What you should do =
Please reproduce the lines of the records below from the one holding "Open the Recenzija review link" through the one holding "Screen dimensions: 1280x648", inclusive, skipping all pictures.

(Supplied records begins)

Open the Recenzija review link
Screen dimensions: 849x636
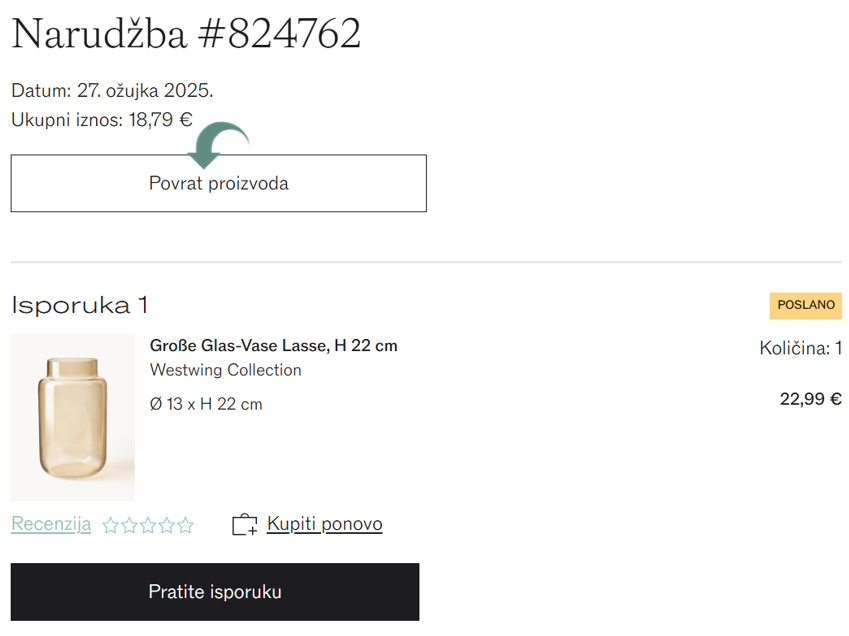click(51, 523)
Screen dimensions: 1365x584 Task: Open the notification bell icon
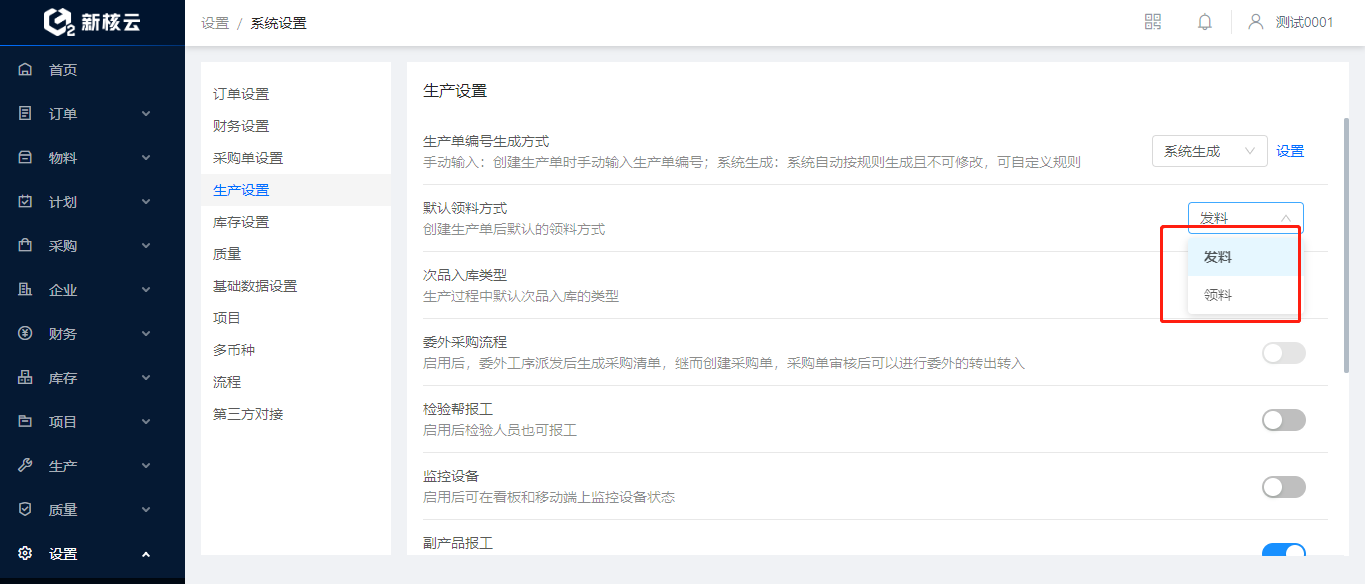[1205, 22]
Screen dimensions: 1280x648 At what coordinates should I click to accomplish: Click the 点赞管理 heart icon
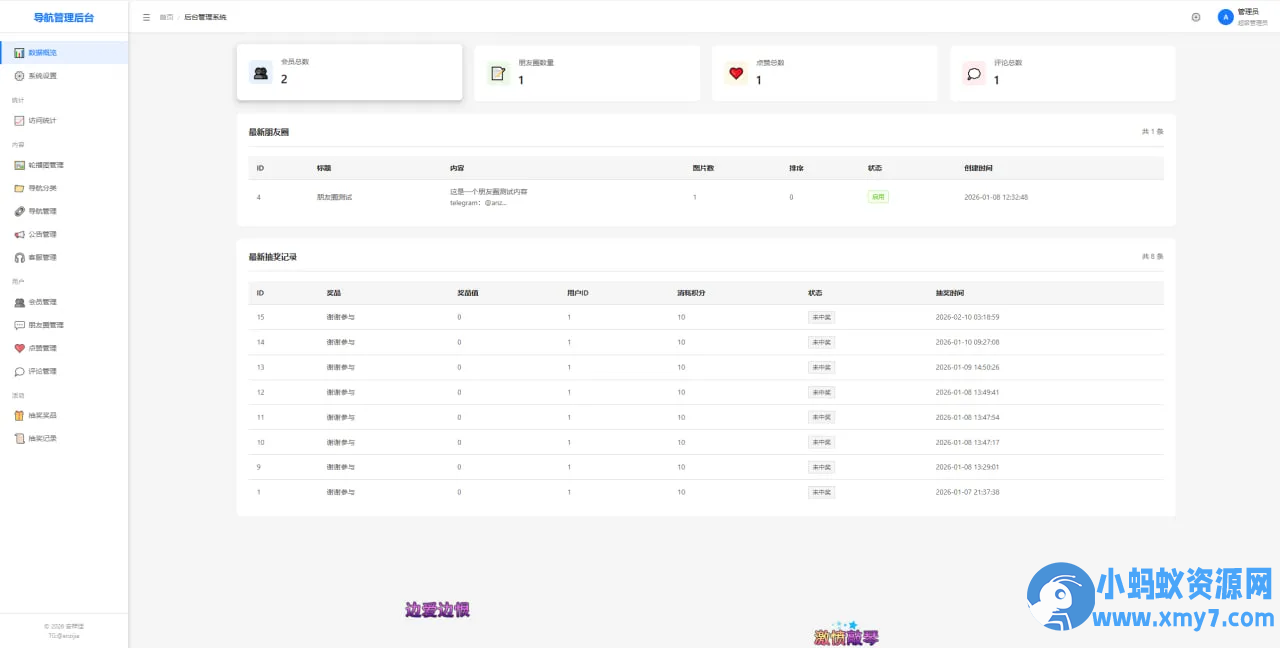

(Supplied records ends)
(Supplied records begins)

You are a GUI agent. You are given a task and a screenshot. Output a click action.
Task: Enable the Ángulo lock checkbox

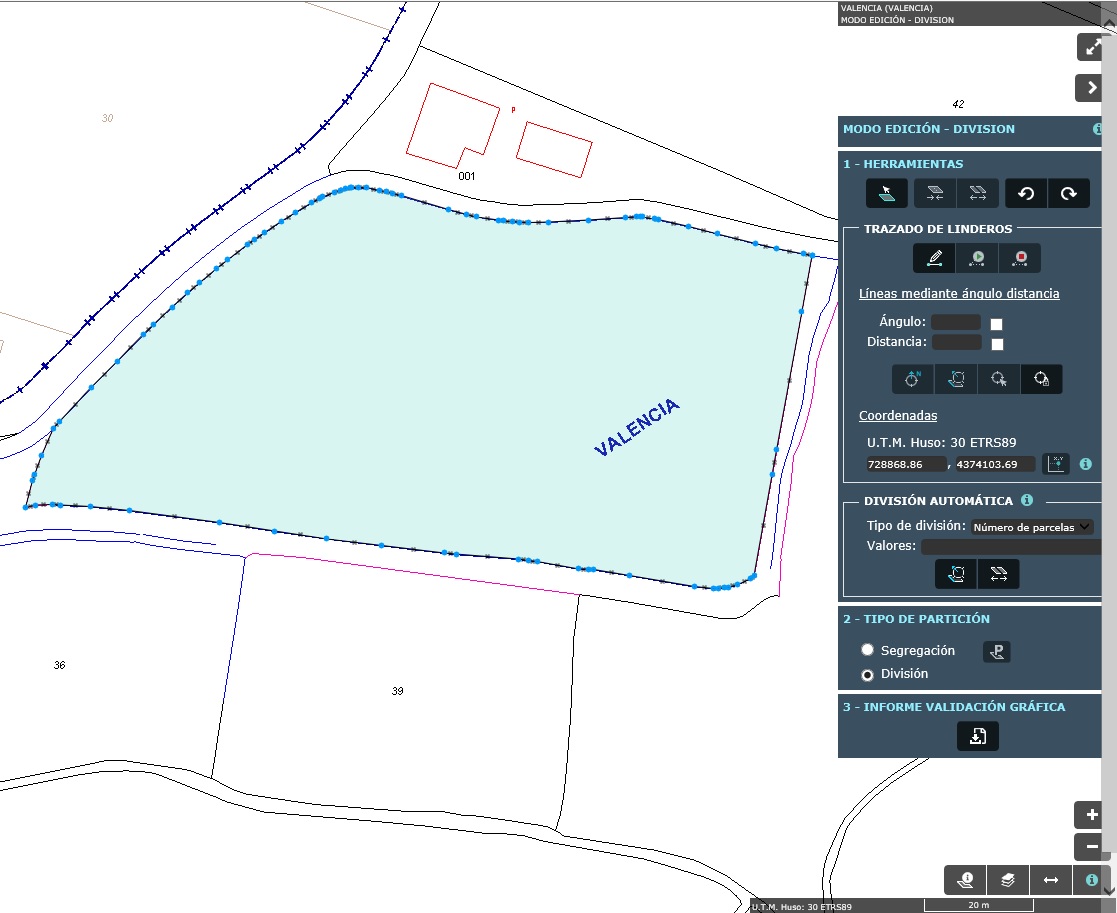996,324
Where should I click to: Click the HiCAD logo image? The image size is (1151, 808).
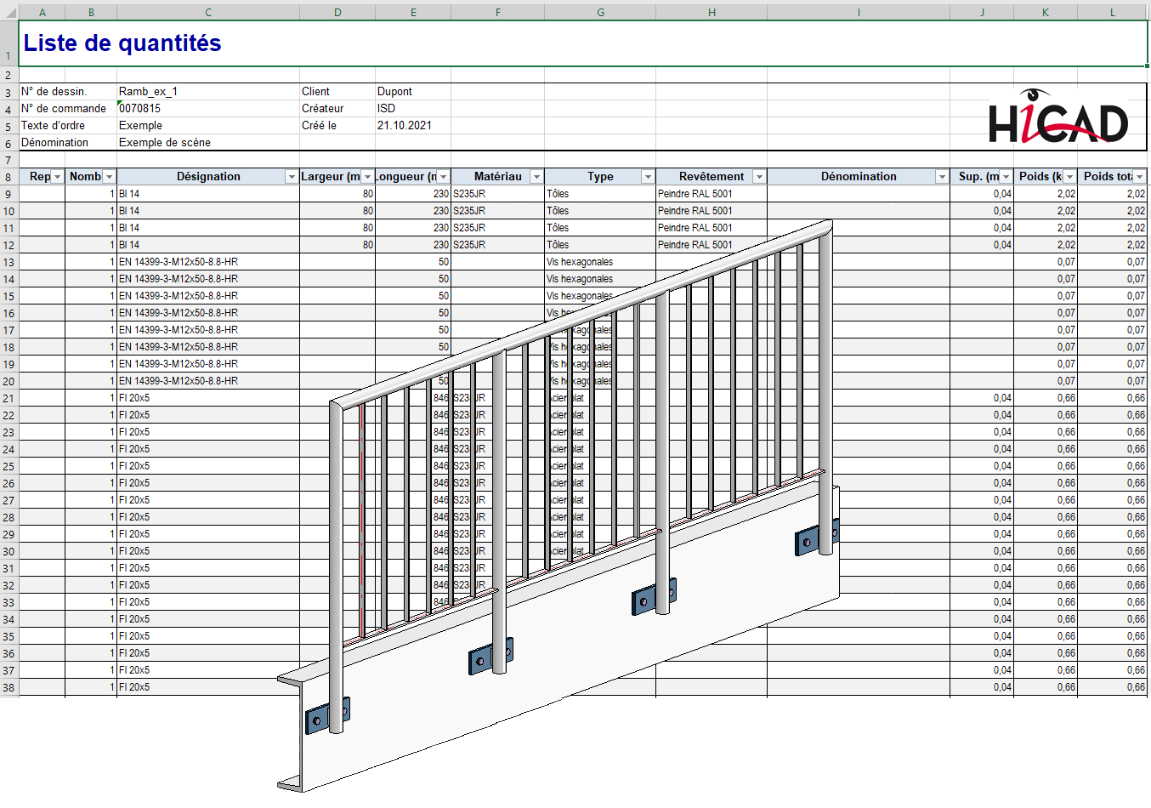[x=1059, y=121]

(Supplied records ends)
(Supplied records begins)

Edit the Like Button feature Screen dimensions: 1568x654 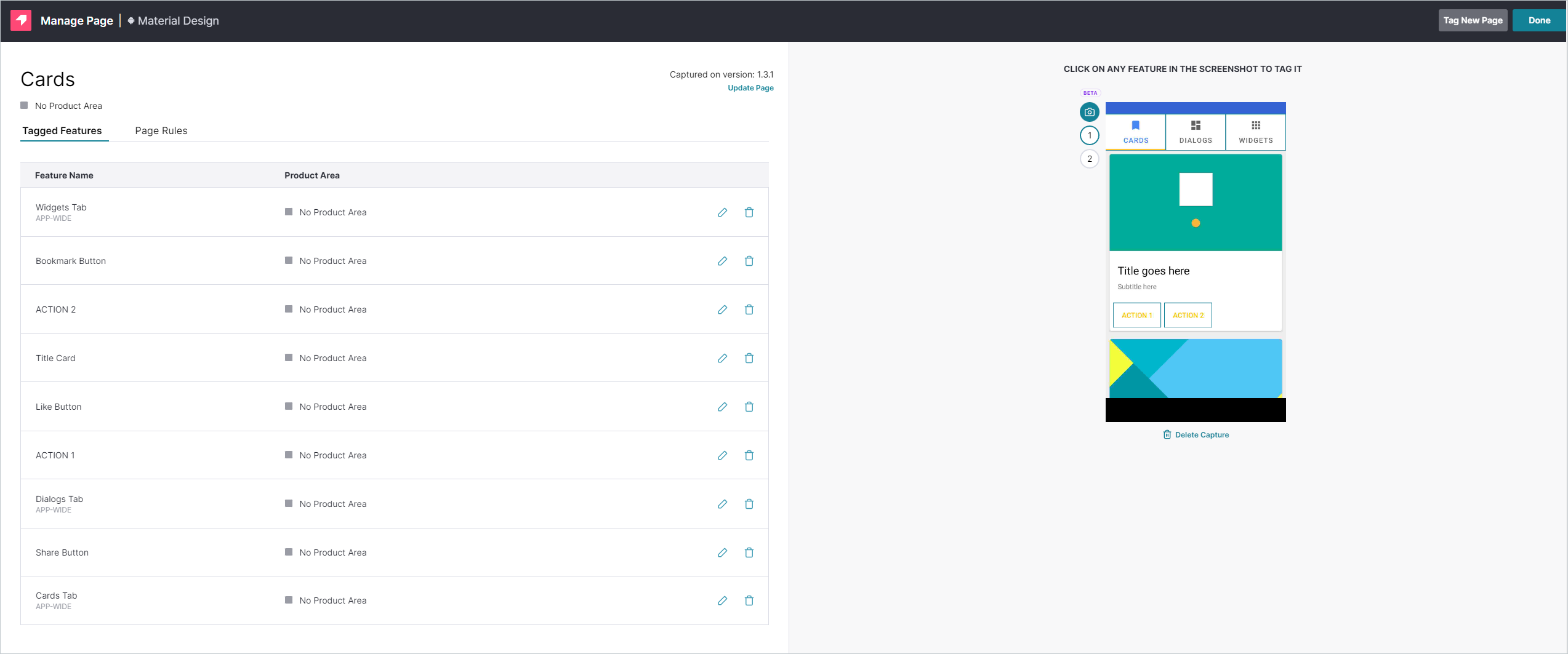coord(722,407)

(Supplied records ends)

Response =
Open the Recenzija review link
Screen dimensions: 849x636
click(51, 523)
Screen dimensions: 1365x584 Task: Open the notification bell icon
[1205, 22]
Screen dimensions: 1280x648 At what coordinates should I click to accomplish: Click the 点赞管理 heart icon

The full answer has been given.